Dan Coates, who heads the Port Richmond-based Make the Road New York Staten Island, and organized the coalition meeting, said the push must remain on creating a “path for citizenship and family reunification.”
Noting “historic” passage of the bipartisan bill in the Senate “at an unprecedented time of gridlock in Washington,” Coates said the focus now is on seeking support in the House and creating law.
Is immigration good for the economy?
“Our system is broken,” Schumer (D-N.Y.) told the Advance. “We turn away people who create jobs and we let people come across our border who take away jobs from Americans. Our bill fixes both those problems. The underlying theme is, Americans will accept common-sense solutions that create a pathway for citizenship for 11 million people and create future waves of immigration — if we close down illegal immigration, which this bill does.”
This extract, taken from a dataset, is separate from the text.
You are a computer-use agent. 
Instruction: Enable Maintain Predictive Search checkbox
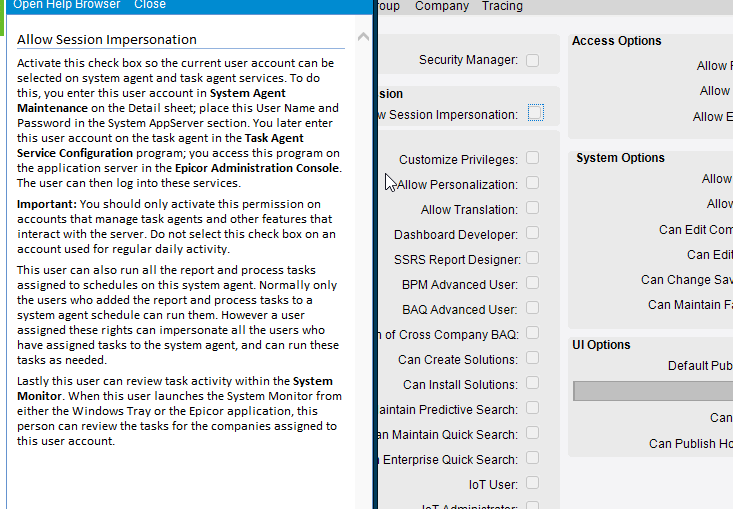pos(533,408)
“I do not countenance the way the 11 million undocumented immigrants living in our midst got here,” said Schumer during his floor speech. “But they are here now, and deporting all of them is simply too impractical, too unrealistic, to consider. Our bill will tell these individuals that if they are willing to keep their end of the covenant, their road may be harder and longer than everyone else’s road — including a 10-year probationary period with no benefits or assistance of any kind — but it, too, can end with being given the chance to earn American citizenship if they work hard, pay taxes and play by the rules.”
Rep. Michael Grimm (R-Staten Island/Brooklyn) remains undecided.
“I do not, nor have I ever supported blanket amnesty,” Grimm said in a statement to the Advance. “I do believe that we must have a comprehensive plan that first closes our borders, mandates E-Verify so that we don’t have illegal workers, and fixes our broken visa system so that we can track those overstaying their visits. Most importantly, we need triggers that guarantee enforcement of these provisions. Only then can we begin to address the underlying issue of 11-12 million undocumented individuals in the United States.” there must be enforceable triggers — such as securing the border and fully implementing E-Verify (which matches a worker’s employment eligibility to government records). If these benchmarks are not met within a timeline, then citizenship should not even be considered as a result of this bill. I believe it is important that any final immigration bill contain strong and enforceable triggers — an area in which the Senate bill falls short.”
“Congress is a bicameral body by design,” Grimm noted. “With an issue this big and important, we should not be expected to simply pass the Senate bill without question. The House should be given the opportunity to work its will and give our constituents a voice as we draft our own bipartisan bill. Only then can the House and Senate negotiate to reconcile differences.”
“My House colleagues and I are working diligently on a comprehensive solution,” Grimm added. “However, since it is still being drafted, I cannot say whether or not I will support it until I have a chance to read the final version. That being said, we must not lose sight of the ultimate goal of immigration reform — which is to implement a comprehensive policy that strengthens the economy and security of the United States and makes it a stronger and better place to live.”